Assignment:
Skip the pictures and restate, word for word, the lines from the one containing "This screenshot has width=311, height=223." to the end of the data below.

.....

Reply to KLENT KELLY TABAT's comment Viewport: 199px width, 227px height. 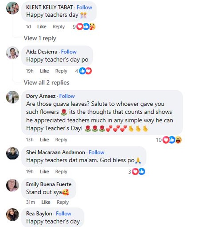pyautogui.click(x=59, y=26)
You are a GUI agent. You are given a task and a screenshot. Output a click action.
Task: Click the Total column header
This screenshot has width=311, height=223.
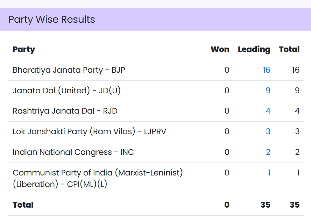click(289, 49)
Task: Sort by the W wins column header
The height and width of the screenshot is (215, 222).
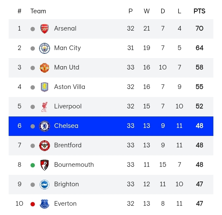Action: click(x=146, y=11)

.....

Answer to this problem:
This screenshot has width=311, height=223.
click(289, 49)
Task: Sort by the W wins column header
The height and width of the screenshot is (215, 222).
Action: click(x=146, y=11)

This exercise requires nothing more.